EDITORIAL

Calçadas perigosas

A melhoria das condições das calçadas tem relação direta com o rigor e a assiduidade da fiscalização aos proprietários dos terrenos públicos, e também da atuação da Prefeitura porque uma grande parte dos imóveis municpiais tem problemas com a conservação do espaço destinado ao pedestre.

Calçadas com peças soltas, mato, buracos e depressões são um sinal de desordem e negligência que pesa na imagem do governo municipal. Essa colcha de problemas também denota um desajuste no diálogo entre o cidadão e a cidade. Quando o morador pressiona e cobra respostas para esses problemas, há um maior controle nesse setor. Os proprietários são os responsáveis pelas calçadas ainda que esta paternidade seja questionada, inclusive judicialmente, por quem ass considerem como um espaço público e, portanto, de responsabilidade da Prefeitura.

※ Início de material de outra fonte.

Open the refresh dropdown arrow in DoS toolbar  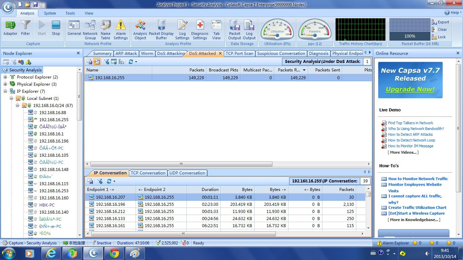tap(136, 62)
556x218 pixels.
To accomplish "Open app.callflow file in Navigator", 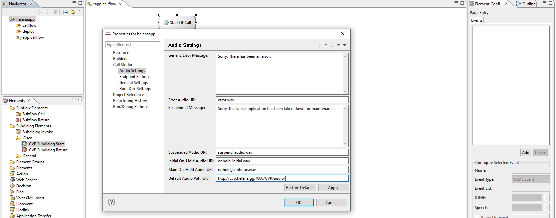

Em nossa reportagem sobre o assunto, o relato da moradora Reiko Ojima, de 77 anos, diz tudo sobre o gravíssimo problema urbano. Não apenas idosos e crianças são vítimas de escorregões e tombos. Adultos podem se desequilibrar com facilidade nas calçadas com falhas construtivas como os degraus irregulares.

Ao ir para uma sessão de acupuntura na avenida Maestro João Baptista Julião, Reiko optou por seguir pela rua, disputar o espaço com os carros, e assim resumiu a orfandade dos mogianos quando encontram uma calçada irregular ou com mato e lixo. “Sei que não pode andar na rua, porque é perigoso. Mas na calçada corro o risco de cair. Perto de minha casa já cai e machuquei os joelhos. Dá medo, só que não dá para passar em algumas calçadas”, resumiu.

No momento quando a própria Prefeitura fala tanto sobre a melhoria da acessibilidade urbana e executa projetos em favor da mobidade, as calçadas precisam receber maior atenção.

É um desafio e tanto. A começar pelo tamanho da malha viária em expansão em um ritmo surpreendente em bairros e até mesmo em regiões centralizadas. Mogi possui 272 avenidas e 2.768 ruas que somam respeitáveis 1.322,13 quilômetros de extensão, que possuem o dobro dessa métrica em calçadas (nessa conta, não estão as estradas rurais).

Além de fiscalizar e cuidar do próprio quintal, a Prefeitura precisa estar atenta a outras situações que levam tempo para serem corrigidas. Falamos aqui das novas construções que são entregues sem a completa adequação das calçadas. Nesses locais, os acertos nas ligações de água, esgoto e gás são feitos em períodos diferenciados e a abertura das calçadas para os serviços de inspeção e insalação de canalizações são um suplício para os pedestres. O mesmo ocorre com intervenções feitas pela própria administração municipal que demoram tempos para serem corrigidas.Tudo isso compromete a segurança do cidadão.